Gastrointestinal Motility: The Multiple Moving Plug Model
Watch a video comparing the multiple moving plug model to the ACAT model.
The Multiple Moving Plug Model
The multiple moving plug model tracks drug dissolution and absorption from independent plugs moving through the gastrointestinal tract (see Chapter 5).
Videos of GI Motility
Hans Jörg Ehrlein and Michael Schemann have compiled videos of gastrointestinal motility along with insightful commentary. See how the Multiple Moving Plug Model compares to real motility.
Intellipharm was founded on a passion for modeling processes like drug dissolution based on the best mechanistic understanding of the science available. Any model can characterize data, but only mechanistically-based models can predict outcomes.
The most popular model for gastrointestinal transit is the Advanced Compartmental Absorption and Transit (ACAT) model. This model treats the gastrointestinal tract as a series of compartments with first order transit of dissolved and undissolved drug between compartments. The number of compartments was originally determined by adjusting the number of compartments to get the best fit to a cumulative percent of dose in the colon as a function of time (Yu, Crison, and Amidon, Int J Pharm (1996) 140:111-118). Dissolution was not addressed.
Referring to the ACAT model, there is no mechanistic justification for modeling gastrointestinal transit as the flow of discrete drug particles and dissolved drug between compartments independent of the flow of gastrointestinal fluid, nor is it possible to construct a physical model to mimic such a process. Magnetic resonance imaging (MRI) shows that fluid in the gastrointestinal tract exists in discrete plugs or pockets of fluid. As such, there is no mechanism for transit of mass from one plug to the next. It is therefore more realistic to model gastrointestinal transit as discrete moving plugs of fluid in which drug dissolves and from which drug is absorbed.
Intellipharm has an alternative solution that provides a mechanistically-based model to simulate drug dissolution and gastrointestinal motility and their effects on drug absorption. This model is called the Multiple Moving Plug (MMP) model.
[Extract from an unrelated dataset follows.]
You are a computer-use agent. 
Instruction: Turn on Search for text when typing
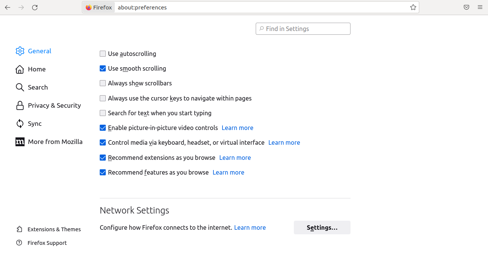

The MMP model is a natural extension of the Johnson dissolution model. The Johnson dissolution model uses array variables to track drug originating from different particle size groups. The MMP extends the array variables to include another dimension, which tracks drug emptying from the stomach in a particular plug. You decide how many plugs will empty from the stomach, their volume, the amount of drug in each plug, and when the plug empties from the stomach. Drug mass is now indexed based on its particle size group and the discrete plug in which it travels through the gastrointestinal tract. The plugs are completely independent from each other.
Data on the number and volume of plugs emptying from the stomach is already taking shape (see Mudie et al., Mol Pharm (2014) 11:3039-4047). The MMP model is perfectly suited to take advantage of this data because the mathematical framework of the MMP is mechanistically consistent with the experimental observations.
The compartmental transit model has the advantage of relative simplicity, intuition, and easy correlation with pharmacokinetic models. However, it has not many physical bases that one physiological segment of the gastrointestinal tract can be considered as one or more serial comparments although such an assumption has been commonly and successfully utilized in biology and medicine (Jacquez, 1984).
Fasted-state gastrointestinal (GI) fluid transit is typically represented as a first-order, deterministic process (averaged and viewed as a continuous approximation). The variability in gastric emptying times has been addressed for example by assigning randomly sampled gastric emptying rate constants. Based on observations in several studies and ongoing magnetic resonance imaging (MRI) of GI fluid volumes, we assume that discretized fluid packets are likely to transit in pulses which are variable in both volume and time. It is therefore imperative that a model capture the kinetics of discrete fluid packets, something that is not possible with continuous approximations.
On of the hallmarks of the Johnson dissolution model is the dynamic nature of particle size, diffusion layer thickness, and concentration gradient, all updated continuously during simulation. The MMP continues this practice. Every parameter associated with a plug can be changed continuously to reflect the state of the plug as it moves through the gastrointestinal tract. Solubility, volume, permeability, and intestinal wall metabolism can all be changed continuously to reflect the time-dependent position of the plug in the gastrointestinal tract.